Em destaque

25 de Abril de 2019: às 12h30, o BNU negociava 1 euro por 9,0449 patacas e 1,1156 dólares norte-americanos.

 

Chui Sai On afasta “pressão política” nas cartas de condução
Terça, 17/04/2018
O chefe do Executivo, Chui Sai On, afastou hoje qualquer pressão política na questão do acordo com vista ao reconhecimento mútuo das cartas de condução entre Macau e o interior da China. Um acordo que está a ser conduzido pelo secretário para os Transportes e Obras Públicas, e que ainda não tem calendarização, segundo Chui Sai On.

“Não se trata de uma pressão política.
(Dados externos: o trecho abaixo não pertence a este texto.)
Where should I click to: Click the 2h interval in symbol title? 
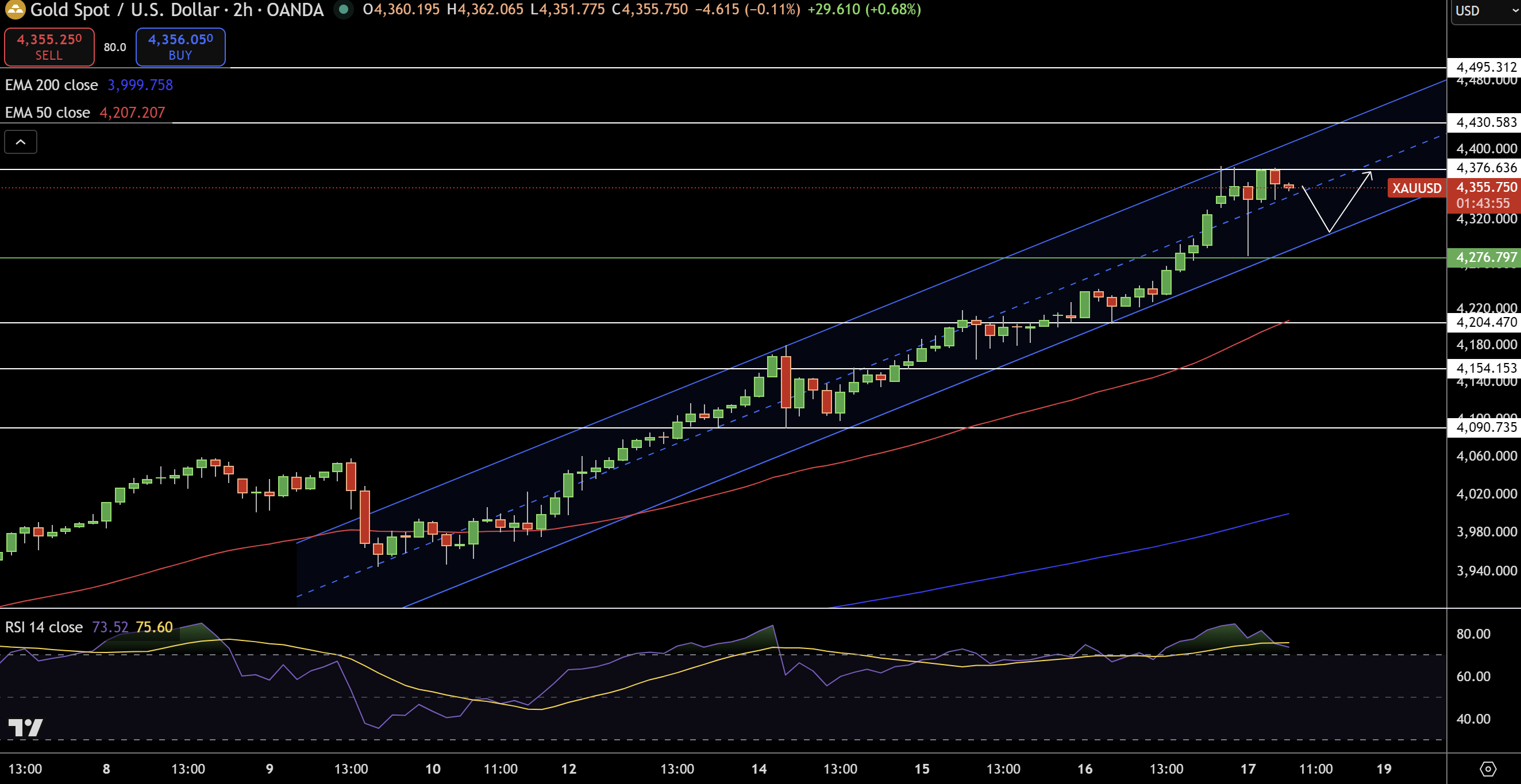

Isso passou pela equipa do secretário Raimundo do Rosário, passou pelo Corpo de Polícia de Segurança Pública, e é fruto de um estudo”, afirmou o chefe do Executivo.

Chui Sai On respondia ao deputado Au Kam San, que, por sua vez, pegou numa resposta anterior dada a Ng Kuok Cheong para atacar o que chamou de “atitude irresponsável” do chefe do Executivo.
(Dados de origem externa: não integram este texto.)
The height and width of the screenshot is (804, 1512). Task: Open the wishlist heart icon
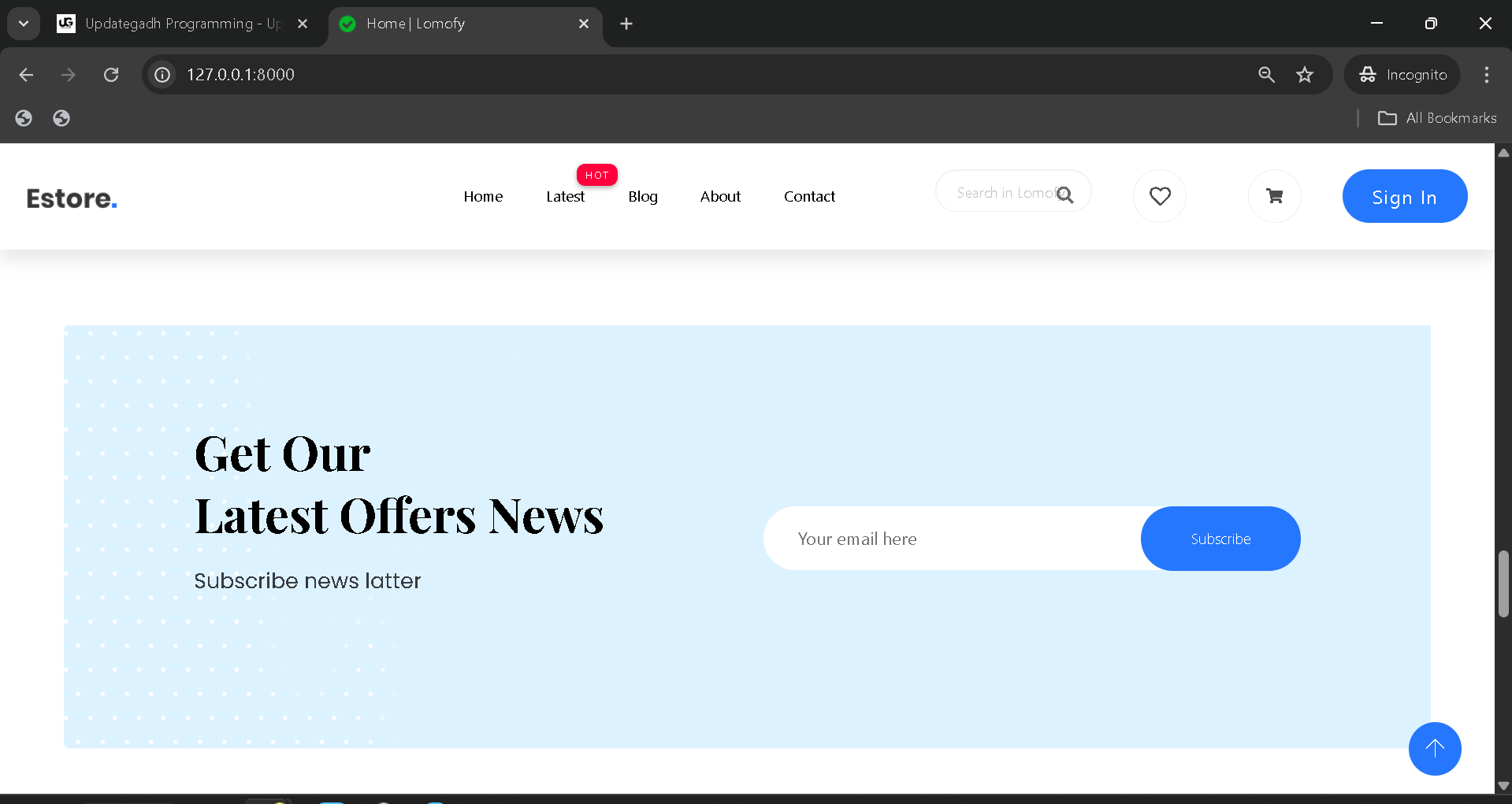click(x=1159, y=196)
“A sua resposta ao deputado Ng Kuok Cheong começou por dizer que [a questão do reconhecimento mútuo das cartas de condução estava] de acordo com a política de integração de Macau, definida pelo país, e antes era para facilitar a vida da população. Afinal trata-se de uma missão política”, disse Au Kam San.
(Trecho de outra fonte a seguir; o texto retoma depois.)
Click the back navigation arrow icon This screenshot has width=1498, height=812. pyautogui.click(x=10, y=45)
O deputado insistiu que mesmo sendo uma política da nação, o chefe do Executivo tem a responsabilidade de insistir perante o Governo central que Macau é um território pequeno e com características próprias. “Macau não consegue suportar a pressão resultante do facto de tantos condutores da China conduzirem na cidade”, resumiu.

Au Kam San sublinhou a necessidade de “ouvir a população” sobre a questão: “Acho que temos de fazer uma consulta pública”.

Antes Ng Kuok Cheong questionou se o reconhecimento mútuo entre Macau e a China de cartas de condução de veículos ligeiros não contraria a política de utilização dos transportes públicos promovida pelo Governo de Macau. Chui San On garantiu que a medida não vai causar grande impacto na sociedade de Macau.

“O que devo salientar é que o reconhecimento da carta de condução tem a ver com o reconhecimento da qualidade de condução, mas não é equivalente à entrada em Macau de veículos motorizados”, disse.